# Teks yang Diberikan:
++++
Suryamedia.id – Sempat dikecam publik atas pernyataan bahwa kasus pemerkosaan massal tahun 1998 merupakan rumor belaka, Menteri Kebudayaan (Menbud) Fadli Zon akhirnya buka suara. Ia mengatakan bahwa selama ini ditemukan banyak silang pendapat terkait hal tersebut.
Menurut Fadli, laporan tim gabungan pencari fakta (TGPF) yang merangkum kejadian pemerkosaan dan kekerasan seksual tahun 1998 tersebut tak memiliki data yang solid. Hasil laporan TGPF itu hanya menyebut angka, tanpa nama, waktu, peristiwa, tempat kejadian.
“Laporan TGPF ketika itu hanya menyebut angka tanpa data pendukung yang solid baik nama, waktu, peristiwa, tempat kejadian atau pelaku,” kata Fadli lewat keterangan tertulis, Senin (16/6/2025), dikutip CNN Indonesia.
++++
# Data yang Diberikan:
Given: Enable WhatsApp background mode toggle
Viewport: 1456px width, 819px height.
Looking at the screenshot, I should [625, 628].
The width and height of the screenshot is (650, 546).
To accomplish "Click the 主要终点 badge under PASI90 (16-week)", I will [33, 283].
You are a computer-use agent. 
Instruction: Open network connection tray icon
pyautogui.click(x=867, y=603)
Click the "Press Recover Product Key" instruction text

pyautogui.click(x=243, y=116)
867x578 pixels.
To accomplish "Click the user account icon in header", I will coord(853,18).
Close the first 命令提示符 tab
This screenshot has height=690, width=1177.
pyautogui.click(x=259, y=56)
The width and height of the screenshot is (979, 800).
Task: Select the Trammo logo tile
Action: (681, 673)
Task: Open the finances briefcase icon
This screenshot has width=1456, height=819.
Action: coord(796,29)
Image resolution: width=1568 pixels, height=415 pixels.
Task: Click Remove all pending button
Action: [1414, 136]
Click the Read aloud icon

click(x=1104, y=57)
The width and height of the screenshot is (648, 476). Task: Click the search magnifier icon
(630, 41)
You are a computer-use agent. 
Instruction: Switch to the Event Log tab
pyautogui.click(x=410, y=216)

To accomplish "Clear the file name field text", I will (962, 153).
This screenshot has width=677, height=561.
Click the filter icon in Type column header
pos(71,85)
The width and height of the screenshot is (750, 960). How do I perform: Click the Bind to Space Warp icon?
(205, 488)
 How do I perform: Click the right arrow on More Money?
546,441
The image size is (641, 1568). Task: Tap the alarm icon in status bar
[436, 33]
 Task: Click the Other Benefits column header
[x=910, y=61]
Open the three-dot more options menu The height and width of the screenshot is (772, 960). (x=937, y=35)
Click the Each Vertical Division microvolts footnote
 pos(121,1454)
++++
# Latihan Soal:
(a) Berikan bagian berita di atas yang dimulai dari kata "Menurut Fadli, laporan" dan berhenti setelah kata "dikutip CNN Indonesia.", sama persis seperti aslinya.
(b) Tulis ulang dengan lebih singkat paragraf berita di atas yang diawali "Menurut Fadli, laporan tim gabungan", tanpa menghilangkan fakta pokoknya.
(c) Pada hari dan tanggal berapa Fadli menyampaikan keterangan tertulis yang dikutip dalam berita di atas?

# Jawaban Tiap Soal:
(a)
Menurut Fadli, laporan tim gabungan pencari fakta (TGPF) yang merangkum kejadian pemerkosaan dan kekerasan seksual tahun 1998 tersebut tak memiliki data yang solid. Hasil laporan TGPF itu hanya menyebut angka, tanpa nama, waktu, peristiwa, tempat kejadian.
“Laporan TGPF ketika itu hanya menyebut angka tanpa data pendukung yang solid baik nama, waktu, peristiwa, tempat kejadian atau pelaku,” kata Fadli lewat keterangan tertulis, Senin (16/6/2025), dikutip CNN Indonesia.

(b) Fadli menilai laporan TGPF tentang pemerkosaan dan kekerasan seksual tahun 1998 tidak punya data yang kuat. Laporan itu hanya memuat angka, tanpa nama, waktu, peristiwa, dan tempat kejadian.

(c) Senin, 16 Juni 2025.